* **EXCERPT PROVIDED**
>> START

7. The salinity of the discharges (and therefore inputs) of the first two stacks (and therefore also the input of the third stack) can be calculated. To this end I set the fresh salt supply of the first stack to '100'. And the fresh supply of the second stack at '0'. I call the brackish-fresh supply of the first stack 'a' and the brackish-salty supply of the second stack 'b'. These, a and b, must together be 100. So a+b = 100. The ((brackish salt) discharge of the first stack (b) must be the average of the salt supply '100' and the brackish fresh input (a). So b = (100 +a)/2 And the ((brackish-fresh)) discharge from the second stack (a) must be the average of the fresh sweet supply '0' and the brackish-salty input (b). So a = (0+b)/2 or a= b /2

   So

     a + b = 100

           a = b/2 or 2a = b

  a + 2a = 100 3a = 100 a = 100/3 = 33.3333

          b = 100 -a = 100 - 33.3333 = 66.6666.

8. Because the effluents from the first two stacks are coming together in one container and then pumped over the other stack, these stacks behave like seperated Reversed Electro Dialysis stacks without any history. In this case the arrangement is countercurrent. After all, sodium and chlorine ions have no memory.

9. In the first two stacks, the water imported as freshwater becomes process water saltier than the average of the salty and fresh input (namely 66.666 instead of 50) and the water imported as saltwater becomes process water fresher than the average (namely 33.3333 instead of 50). I believe that those extra anion and cation transport takes place through the ion-selective membranes and therefore extra electricity (energy) is generated.

>> END

* **SUPPLIED MATERIAL**
>> START

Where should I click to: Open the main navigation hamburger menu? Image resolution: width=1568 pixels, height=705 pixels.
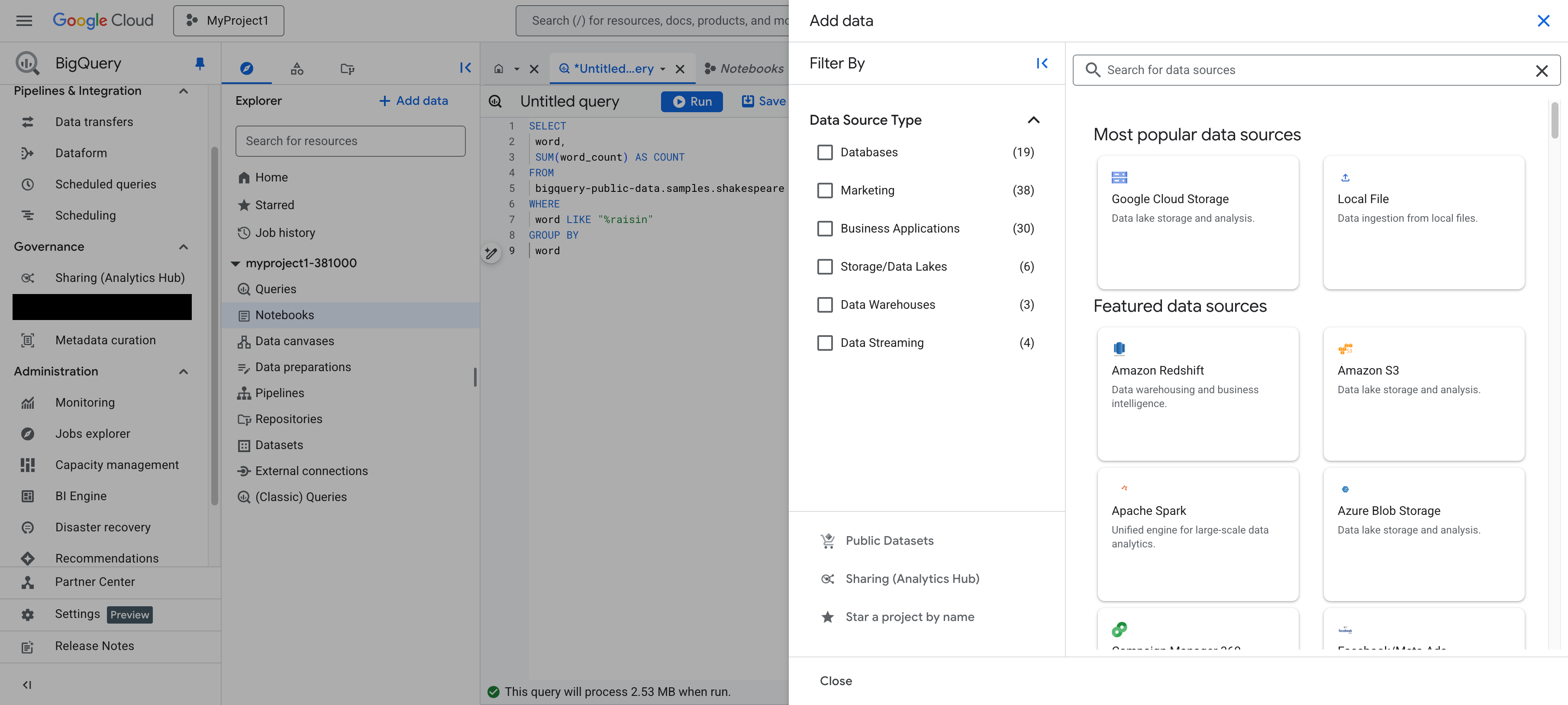[x=24, y=20]
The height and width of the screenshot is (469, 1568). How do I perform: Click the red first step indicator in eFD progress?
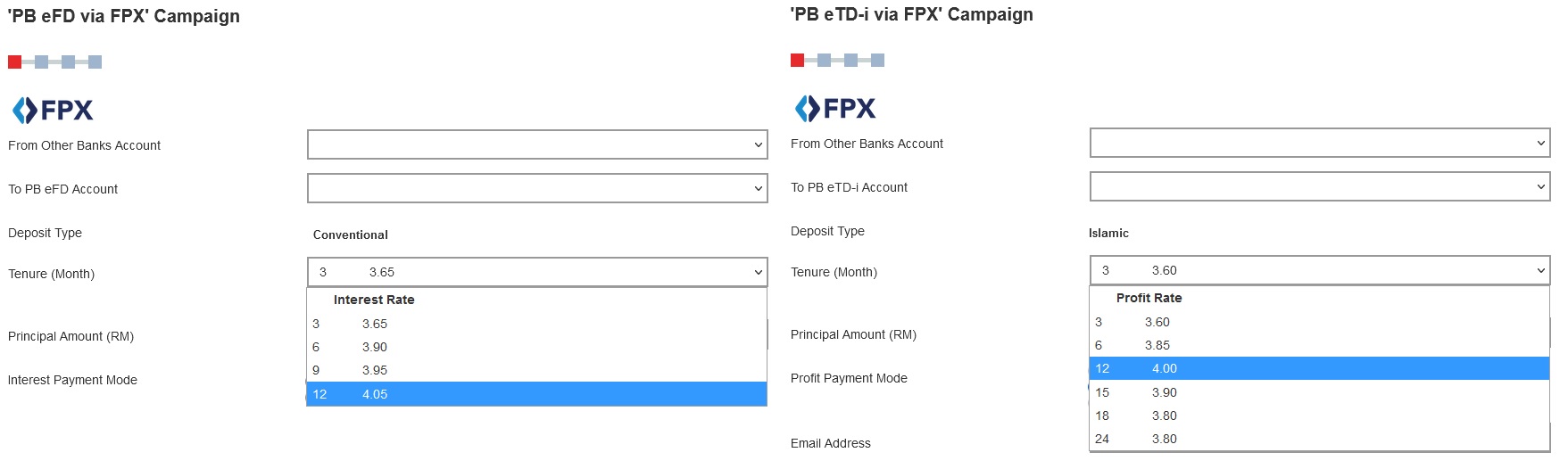point(14,62)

>> END

* **TO DO**
1) In the excerpt on reverse electrodialysis stacks, what kind of arrangement does the text say the stacks have?
2) List the numbers of all the numbered points that appear in the excerpt on reverse electrodialysis stacks.
3) Write the next part of the excerpt on reverse electrodialysis stacks, continuing after its final sentence.

* **EXPECTED RESULTS**
1) Countercurrent.

2) 7, 8, 9

3)
10. In theory, you could not only gain extra electricity with this setup. But by using Electro Dialysis of the brackish drain of the third stack (50) even more electricity can be generated (33,333 + 33,333 + 16,666) than is needed to regenerate the brackish drain back to the influent as salt water and fresh water.

 That would be completely contrary to the law of conservation of energy. So where is my fallacy? Or I'm making another mistake. Namely that the required extra energy would be released because the salt content of the water imported as salt water falls below the average of the salty and sweet input, because the dissolution of NaCl is an endothermic process and therefore also the dilution of a table salt solution.

Leon Nelen.

Former Operator Waste Water Treatment (job title inflation for sewer drain emptier)